昔女の子だった人
夕方、スーパーの帰り道信号を待っていると、目の前に立っていたおばあさんが突然へたりこんだ。
少し放置しようか迷ったが、「大丈夫ですか?」と話しかけた。彼女はぼんやり「めまいがしたの」と答えた。顔を近づけなくても酒臭かった。痩せていて、ラフな格好をしている。目にはマスカラがされていて、年恰好とどこかギャップを感じた。
「救急車呼ぶ?」と聞くと、いいという。
「タクシー呼ぶ?」と聞くと、「家まで1分だからいい」とそれも断られた。
また倒れそうなので、腕を組んで酒臭い女の人と歩くことになった。
「今日はずっと飲んでたの」という。
「そうなんだ、どこにいたの?(どこで飲んでいたか答えると思った)」と聞くと、「パチンコ」と彼女は答えた。
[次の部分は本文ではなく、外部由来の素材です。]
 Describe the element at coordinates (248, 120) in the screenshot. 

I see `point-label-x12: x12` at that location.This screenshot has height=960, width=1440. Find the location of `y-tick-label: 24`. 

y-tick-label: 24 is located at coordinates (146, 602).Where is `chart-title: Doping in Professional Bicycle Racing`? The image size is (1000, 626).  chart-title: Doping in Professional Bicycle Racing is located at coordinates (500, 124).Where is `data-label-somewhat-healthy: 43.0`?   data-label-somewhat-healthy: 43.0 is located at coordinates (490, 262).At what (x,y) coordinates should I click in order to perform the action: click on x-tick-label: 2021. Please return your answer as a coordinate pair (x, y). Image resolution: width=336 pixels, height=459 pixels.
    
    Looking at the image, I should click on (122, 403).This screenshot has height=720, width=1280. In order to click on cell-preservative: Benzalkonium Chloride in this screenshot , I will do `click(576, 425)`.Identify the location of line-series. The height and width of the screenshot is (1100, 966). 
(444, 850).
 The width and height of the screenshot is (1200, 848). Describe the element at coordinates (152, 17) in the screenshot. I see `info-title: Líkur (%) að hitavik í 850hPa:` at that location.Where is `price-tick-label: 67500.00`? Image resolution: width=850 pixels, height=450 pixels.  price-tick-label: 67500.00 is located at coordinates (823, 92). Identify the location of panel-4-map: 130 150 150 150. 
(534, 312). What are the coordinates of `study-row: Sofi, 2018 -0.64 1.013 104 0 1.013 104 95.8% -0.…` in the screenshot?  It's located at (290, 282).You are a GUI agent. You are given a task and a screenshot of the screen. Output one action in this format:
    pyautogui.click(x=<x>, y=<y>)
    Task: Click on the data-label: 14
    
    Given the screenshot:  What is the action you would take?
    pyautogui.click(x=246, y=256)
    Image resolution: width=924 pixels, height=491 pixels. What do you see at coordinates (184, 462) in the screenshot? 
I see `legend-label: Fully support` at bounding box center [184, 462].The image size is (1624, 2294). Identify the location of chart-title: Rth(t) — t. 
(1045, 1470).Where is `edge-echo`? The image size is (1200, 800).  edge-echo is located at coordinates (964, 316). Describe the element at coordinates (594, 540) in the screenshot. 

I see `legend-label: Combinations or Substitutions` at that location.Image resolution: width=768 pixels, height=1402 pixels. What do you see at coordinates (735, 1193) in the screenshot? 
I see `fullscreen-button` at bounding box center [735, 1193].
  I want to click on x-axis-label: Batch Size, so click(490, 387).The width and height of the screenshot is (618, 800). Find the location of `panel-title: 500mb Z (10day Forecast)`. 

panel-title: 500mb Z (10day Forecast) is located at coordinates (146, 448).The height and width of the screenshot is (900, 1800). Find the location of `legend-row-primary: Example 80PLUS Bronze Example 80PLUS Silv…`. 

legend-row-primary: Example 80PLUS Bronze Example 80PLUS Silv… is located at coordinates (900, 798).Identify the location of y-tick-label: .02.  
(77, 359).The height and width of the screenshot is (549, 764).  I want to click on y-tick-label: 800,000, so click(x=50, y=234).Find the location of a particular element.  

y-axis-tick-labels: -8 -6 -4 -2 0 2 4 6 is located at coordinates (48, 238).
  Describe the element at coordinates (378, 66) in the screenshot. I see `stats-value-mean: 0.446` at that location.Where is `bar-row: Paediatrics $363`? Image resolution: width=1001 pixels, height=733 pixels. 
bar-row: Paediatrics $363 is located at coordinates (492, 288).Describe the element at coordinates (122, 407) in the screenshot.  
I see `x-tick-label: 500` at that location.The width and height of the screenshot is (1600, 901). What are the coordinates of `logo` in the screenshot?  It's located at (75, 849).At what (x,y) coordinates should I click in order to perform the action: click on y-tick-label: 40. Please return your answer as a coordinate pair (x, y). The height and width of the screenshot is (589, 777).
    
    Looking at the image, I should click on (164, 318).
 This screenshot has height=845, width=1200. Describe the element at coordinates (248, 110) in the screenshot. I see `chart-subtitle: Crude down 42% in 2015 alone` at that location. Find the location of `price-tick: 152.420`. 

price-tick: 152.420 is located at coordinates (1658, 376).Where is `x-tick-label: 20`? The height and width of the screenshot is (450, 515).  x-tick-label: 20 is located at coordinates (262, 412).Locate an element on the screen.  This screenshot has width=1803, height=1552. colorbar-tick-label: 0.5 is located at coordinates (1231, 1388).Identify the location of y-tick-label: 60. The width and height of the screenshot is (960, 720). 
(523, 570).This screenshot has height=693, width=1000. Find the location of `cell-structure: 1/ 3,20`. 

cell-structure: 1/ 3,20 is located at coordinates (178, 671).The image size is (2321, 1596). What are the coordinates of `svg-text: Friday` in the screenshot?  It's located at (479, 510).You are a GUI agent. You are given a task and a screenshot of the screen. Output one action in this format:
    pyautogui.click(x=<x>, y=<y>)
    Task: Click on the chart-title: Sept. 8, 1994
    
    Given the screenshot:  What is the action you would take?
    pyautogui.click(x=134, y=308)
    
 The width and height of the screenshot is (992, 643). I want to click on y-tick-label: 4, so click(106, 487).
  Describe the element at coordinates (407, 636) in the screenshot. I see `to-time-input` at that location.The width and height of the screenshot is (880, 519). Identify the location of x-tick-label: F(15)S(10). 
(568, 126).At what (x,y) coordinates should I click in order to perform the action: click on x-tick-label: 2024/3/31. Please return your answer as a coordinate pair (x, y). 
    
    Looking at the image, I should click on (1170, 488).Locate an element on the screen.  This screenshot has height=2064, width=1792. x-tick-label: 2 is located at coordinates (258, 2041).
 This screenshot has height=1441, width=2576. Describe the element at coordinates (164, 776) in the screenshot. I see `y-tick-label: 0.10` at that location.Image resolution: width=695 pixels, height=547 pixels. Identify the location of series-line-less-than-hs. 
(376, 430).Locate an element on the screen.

道中なんどか「忙しくない?」と聞かれた。「平気だよ」と答えた。
本当に1分で家に着いた。
二階建てのアパートの一階だった。
渡された鍵でドアを開けて、玄関まで入る。
生活感のある部屋で物は多いけど、掃除がされているのがわかったし、自炊もしているようだった。
「じゃあ気をつけてね、おやすみなさい」と言って部屋を出ようとすると、「ビール一本でも飲んで行ったら?」と言われた。
ビールは私の大好物だ。ビールはいつでも飲みたい。部屋の奥にちゃぶ台が見えて、ビールを飲みながらこの人の話を聞く自分を一瞬想像した。(勝手にアサヒスーパードライの350だろうなと思った)
それからまた彼女は、「忙しいの?」と聞いた。
「今日は帰るよ、アイス買っちゃってるから」と嘘をついて、「おやすみなさい」と言ってドアをしめた。
家に帰ると、玄関でドアを押さえていた腕を2箇所蚊に刺されていた。